Please filter the entries and return only the lines that include "Given".

[Input data — start]

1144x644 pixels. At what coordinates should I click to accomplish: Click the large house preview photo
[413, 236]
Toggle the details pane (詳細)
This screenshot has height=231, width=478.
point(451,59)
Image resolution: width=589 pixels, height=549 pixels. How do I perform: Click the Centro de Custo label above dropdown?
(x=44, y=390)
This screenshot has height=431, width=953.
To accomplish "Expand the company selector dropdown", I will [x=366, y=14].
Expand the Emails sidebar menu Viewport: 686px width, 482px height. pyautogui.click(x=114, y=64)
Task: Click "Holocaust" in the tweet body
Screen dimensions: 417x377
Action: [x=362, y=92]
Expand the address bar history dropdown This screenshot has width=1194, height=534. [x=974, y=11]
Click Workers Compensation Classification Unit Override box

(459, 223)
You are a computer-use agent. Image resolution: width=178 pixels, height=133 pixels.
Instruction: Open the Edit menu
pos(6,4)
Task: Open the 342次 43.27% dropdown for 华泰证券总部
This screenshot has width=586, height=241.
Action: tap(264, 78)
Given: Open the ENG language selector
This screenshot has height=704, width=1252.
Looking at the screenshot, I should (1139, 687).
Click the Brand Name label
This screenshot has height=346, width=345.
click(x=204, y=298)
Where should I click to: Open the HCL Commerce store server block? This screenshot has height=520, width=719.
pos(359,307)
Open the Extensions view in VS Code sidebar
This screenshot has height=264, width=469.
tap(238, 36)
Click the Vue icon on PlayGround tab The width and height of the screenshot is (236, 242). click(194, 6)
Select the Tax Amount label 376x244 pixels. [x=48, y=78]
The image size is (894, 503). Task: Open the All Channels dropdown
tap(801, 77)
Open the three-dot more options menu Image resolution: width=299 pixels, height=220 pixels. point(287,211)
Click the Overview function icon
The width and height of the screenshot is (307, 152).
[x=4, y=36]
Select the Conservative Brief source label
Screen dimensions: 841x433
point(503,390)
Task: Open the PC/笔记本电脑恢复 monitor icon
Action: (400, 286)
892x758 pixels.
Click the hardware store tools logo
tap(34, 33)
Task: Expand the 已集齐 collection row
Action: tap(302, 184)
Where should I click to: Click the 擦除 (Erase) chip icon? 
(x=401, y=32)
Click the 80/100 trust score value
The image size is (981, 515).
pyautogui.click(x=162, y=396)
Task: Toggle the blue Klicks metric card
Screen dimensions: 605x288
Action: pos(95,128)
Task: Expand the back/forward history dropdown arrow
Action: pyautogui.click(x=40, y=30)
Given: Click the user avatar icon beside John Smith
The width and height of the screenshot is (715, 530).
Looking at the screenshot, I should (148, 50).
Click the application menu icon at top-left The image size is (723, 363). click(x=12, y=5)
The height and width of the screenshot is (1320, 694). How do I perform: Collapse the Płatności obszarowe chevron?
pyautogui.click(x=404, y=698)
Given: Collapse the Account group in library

[Input data — finish]

▸ Reply
Given: Open the ENG language selector
Given: Click the user avatar icon beside John Smith
Given: Collapse the Account group in library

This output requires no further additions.